GIVEN PROBLEM » Copy these lines down exactly as they appear.
■ ■ ■ ■ ■
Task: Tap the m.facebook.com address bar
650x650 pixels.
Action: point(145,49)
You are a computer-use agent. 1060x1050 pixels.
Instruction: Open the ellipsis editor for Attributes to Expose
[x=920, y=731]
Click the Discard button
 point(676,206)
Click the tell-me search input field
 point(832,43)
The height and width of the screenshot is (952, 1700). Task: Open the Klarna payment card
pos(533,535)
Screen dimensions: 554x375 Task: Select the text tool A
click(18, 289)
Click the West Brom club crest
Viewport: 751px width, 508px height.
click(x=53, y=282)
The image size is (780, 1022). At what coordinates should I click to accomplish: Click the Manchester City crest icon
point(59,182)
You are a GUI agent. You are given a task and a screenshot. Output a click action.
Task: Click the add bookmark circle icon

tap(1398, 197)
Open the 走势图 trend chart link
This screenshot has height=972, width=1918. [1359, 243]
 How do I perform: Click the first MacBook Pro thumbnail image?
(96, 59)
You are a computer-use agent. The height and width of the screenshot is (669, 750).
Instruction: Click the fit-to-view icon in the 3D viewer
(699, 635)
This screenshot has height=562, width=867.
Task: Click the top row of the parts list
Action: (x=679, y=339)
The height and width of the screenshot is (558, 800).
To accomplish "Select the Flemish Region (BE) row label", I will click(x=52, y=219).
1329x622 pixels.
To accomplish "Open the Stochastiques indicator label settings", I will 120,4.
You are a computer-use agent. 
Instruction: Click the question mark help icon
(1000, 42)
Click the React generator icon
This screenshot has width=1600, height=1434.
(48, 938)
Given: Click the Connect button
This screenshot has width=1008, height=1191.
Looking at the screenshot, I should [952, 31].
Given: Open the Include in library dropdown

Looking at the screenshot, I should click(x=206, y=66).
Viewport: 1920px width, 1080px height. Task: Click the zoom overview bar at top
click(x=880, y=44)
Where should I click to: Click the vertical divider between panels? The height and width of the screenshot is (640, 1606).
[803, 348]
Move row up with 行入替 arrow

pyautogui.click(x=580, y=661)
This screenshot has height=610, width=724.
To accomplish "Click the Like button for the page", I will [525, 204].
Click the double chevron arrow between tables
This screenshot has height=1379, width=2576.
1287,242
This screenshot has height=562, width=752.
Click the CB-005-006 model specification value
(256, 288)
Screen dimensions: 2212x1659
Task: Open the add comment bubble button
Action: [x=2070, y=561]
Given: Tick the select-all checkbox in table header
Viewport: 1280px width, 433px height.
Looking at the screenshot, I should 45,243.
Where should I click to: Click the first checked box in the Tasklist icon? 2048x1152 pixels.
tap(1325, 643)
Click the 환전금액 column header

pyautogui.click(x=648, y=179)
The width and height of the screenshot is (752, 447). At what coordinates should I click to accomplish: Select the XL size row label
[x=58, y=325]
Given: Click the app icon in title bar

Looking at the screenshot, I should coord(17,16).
■ ■ ■ ■ ■
SOLUTION TO THIS TASK »
Task: Tap the m.facebook.com address bar
650x650 pixels.
Action: point(145,49)
You are a computer-use agent. 1060x1050 pixels.
Instruction: Open the ellipsis editor for Attributes to Expose
[x=920, y=731]
Click the Discard button
 point(676,206)
Click the tell-me search input field
 point(832,43)
The height and width of the screenshot is (952, 1700). Task: Open the Klarna payment card
pos(533,535)
Screen dimensions: 554x375 Task: Select the text tool A
click(18, 289)
Click the West Brom club crest
Viewport: 751px width, 508px height.
click(x=53, y=282)
The image size is (780, 1022). At what coordinates should I click to accomplish: Click the Manchester City crest icon
point(59,182)
You are a GUI agent. You are given a task and a screenshot. Output a click action.
Task: Click the add bookmark circle icon

tap(1398, 197)
Open the 走势图 trend chart link
This screenshot has height=972, width=1918. [1359, 243]
 How do I perform: Click the first MacBook Pro thumbnail image?
(96, 59)
You are a computer-use agent. The height and width of the screenshot is (669, 750).
Instruction: Click the fit-to-view icon in the 3D viewer
(699, 635)
This screenshot has height=562, width=867.
Task: Click the top row of the parts list
Action: (x=679, y=339)
The height and width of the screenshot is (558, 800).
To accomplish "Select the Flemish Region (BE) row label", I will click(x=52, y=219).
1329x622 pixels.
To accomplish "Open the Stochastiques indicator label settings", I will 120,4.
You are a computer-use agent. 
Instruction: Click the question mark help icon
(1000, 42)
Click the React generator icon
This screenshot has width=1600, height=1434.
(48, 938)
Given: Click the Connect button
This screenshot has width=1008, height=1191.
Looking at the screenshot, I should [952, 31].
Given: Open the Include in library dropdown

Looking at the screenshot, I should click(x=206, y=66).
Viewport: 1920px width, 1080px height. Task: Click the zoom overview bar at top
click(x=880, y=44)
Where should I click to: Click the vertical divider between panels? The height and width of the screenshot is (640, 1606).
[803, 348]
Move row up with 行入替 arrow

pyautogui.click(x=580, y=661)
This screenshot has height=610, width=724.
To accomplish "Click the Like button for the page", I will [525, 204].
Click the double chevron arrow between tables
This screenshot has height=1379, width=2576.
1287,242
This screenshot has height=562, width=752.
Click the CB-005-006 model specification value
(256, 288)
Screen dimensions: 2212x1659
Task: Open the add comment bubble button
Action: [x=2070, y=561]
Given: Tick the select-all checkbox in table header
Viewport: 1280px width, 433px height.
Looking at the screenshot, I should 45,243.
Where should I click to: Click the first checked box in the Tasklist icon? 2048x1152 pixels.
tap(1325, 643)
Click the 환전금액 column header

pyautogui.click(x=648, y=179)
The width and height of the screenshot is (752, 447). At what coordinates should I click to accomplish: Select the XL size row label
[x=58, y=325]
Given: Click the app icon in title bar

Looking at the screenshot, I should coord(17,16).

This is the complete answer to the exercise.